• **Activity**: Copy all of the data below exactly as it is given.

□ □ □

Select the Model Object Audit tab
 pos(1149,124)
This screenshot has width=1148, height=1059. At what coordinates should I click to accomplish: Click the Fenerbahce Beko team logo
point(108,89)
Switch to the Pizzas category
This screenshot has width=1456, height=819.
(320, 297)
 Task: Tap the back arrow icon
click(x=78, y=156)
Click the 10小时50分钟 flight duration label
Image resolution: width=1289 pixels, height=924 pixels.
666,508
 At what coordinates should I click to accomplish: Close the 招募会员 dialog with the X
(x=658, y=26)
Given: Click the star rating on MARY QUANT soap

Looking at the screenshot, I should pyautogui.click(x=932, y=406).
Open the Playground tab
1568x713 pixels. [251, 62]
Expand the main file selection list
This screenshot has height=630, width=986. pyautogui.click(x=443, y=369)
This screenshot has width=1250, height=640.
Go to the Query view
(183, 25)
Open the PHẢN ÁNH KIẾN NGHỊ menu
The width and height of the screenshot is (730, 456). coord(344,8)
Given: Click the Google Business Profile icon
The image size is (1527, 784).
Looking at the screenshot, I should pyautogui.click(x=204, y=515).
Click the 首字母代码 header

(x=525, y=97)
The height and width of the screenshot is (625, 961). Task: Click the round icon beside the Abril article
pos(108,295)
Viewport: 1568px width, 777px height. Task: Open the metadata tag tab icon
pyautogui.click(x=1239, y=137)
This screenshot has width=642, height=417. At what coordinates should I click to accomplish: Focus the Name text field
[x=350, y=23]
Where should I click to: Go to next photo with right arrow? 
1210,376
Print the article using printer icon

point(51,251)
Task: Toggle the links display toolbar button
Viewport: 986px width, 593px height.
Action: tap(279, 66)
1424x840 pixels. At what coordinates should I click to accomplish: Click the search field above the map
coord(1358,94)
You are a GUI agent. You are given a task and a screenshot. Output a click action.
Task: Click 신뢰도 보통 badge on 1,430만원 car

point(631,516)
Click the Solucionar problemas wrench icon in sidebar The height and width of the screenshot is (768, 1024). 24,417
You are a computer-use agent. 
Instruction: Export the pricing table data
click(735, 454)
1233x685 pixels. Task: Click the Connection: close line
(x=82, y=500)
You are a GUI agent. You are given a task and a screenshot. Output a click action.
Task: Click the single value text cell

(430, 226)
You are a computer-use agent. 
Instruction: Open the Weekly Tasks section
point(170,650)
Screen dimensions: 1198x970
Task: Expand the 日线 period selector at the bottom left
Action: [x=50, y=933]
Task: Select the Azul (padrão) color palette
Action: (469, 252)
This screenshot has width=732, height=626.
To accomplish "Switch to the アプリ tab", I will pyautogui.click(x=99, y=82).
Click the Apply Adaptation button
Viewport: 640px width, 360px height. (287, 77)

□ □ □

• **Problem solution**:
Select the Model Object Audit tab
 pos(1149,124)
This screenshot has width=1148, height=1059. At what coordinates should I click to accomplish: Click the Fenerbahce Beko team logo
point(108,89)
Switch to the Pizzas category
This screenshot has width=1456, height=819.
(320, 297)
 Task: Tap the back arrow icon
click(x=78, y=156)
Click the 10小时50分钟 flight duration label
Image resolution: width=1289 pixels, height=924 pixels.
666,508
 At what coordinates should I click to accomplish: Close the 招募会员 dialog with the X
(x=658, y=26)
Given: Click the star rating on MARY QUANT soap

Looking at the screenshot, I should pyautogui.click(x=932, y=406).
Open the Playground tab
1568x713 pixels. [251, 62]
Expand the main file selection list
This screenshot has height=630, width=986. pyautogui.click(x=443, y=369)
This screenshot has width=1250, height=640.
Go to the Query view
(183, 25)
Open the PHẢN ÁNH KIẾN NGHỊ menu
The width and height of the screenshot is (730, 456). coord(344,8)
Given: Click the Google Business Profile icon
The image size is (1527, 784).
Looking at the screenshot, I should pyautogui.click(x=204, y=515).
Click the 首字母代码 header

(x=525, y=97)
The height and width of the screenshot is (625, 961). Task: Click the round icon beside the Abril article
pos(108,295)
Viewport: 1568px width, 777px height. Task: Open the metadata tag tab icon
pyautogui.click(x=1239, y=137)
This screenshot has width=642, height=417. At what coordinates should I click to accomplish: Focus the Name text field
[x=350, y=23]
Where should I click to: Go to next photo with right arrow? 
1210,376
Print the article using printer icon

point(51,251)
Task: Toggle the links display toolbar button
Viewport: 986px width, 593px height.
Action: tap(279, 66)
1424x840 pixels. At what coordinates should I click to accomplish: Click the search field above the map
coord(1358,94)
You are a GUI agent. You are given a task and a screenshot. Output a click action.
Task: Click 신뢰도 보통 badge on 1,430만원 car

point(631,516)
Click the Solucionar problemas wrench icon in sidebar The height and width of the screenshot is (768, 1024). 24,417
You are a computer-use agent. 
Instruction: Export the pricing table data
click(735, 454)
1233x685 pixels. Task: Click the Connection: close line
(x=82, y=500)
You are a GUI agent. You are given a task and a screenshot. Output a click action.
Task: Click the single value text cell

(430, 226)
You are a computer-use agent. 
Instruction: Open the Weekly Tasks section
point(170,650)
Screen dimensions: 1198x970
Task: Expand the 日线 period selector at the bottom left
Action: [x=50, y=933]
Task: Select the Azul (padrão) color palette
Action: (469, 252)
This screenshot has width=732, height=626.
To accomplish "Switch to the アプリ tab", I will pyautogui.click(x=99, y=82).
Click the Apply Adaptation button
Viewport: 640px width, 360px height. (287, 77)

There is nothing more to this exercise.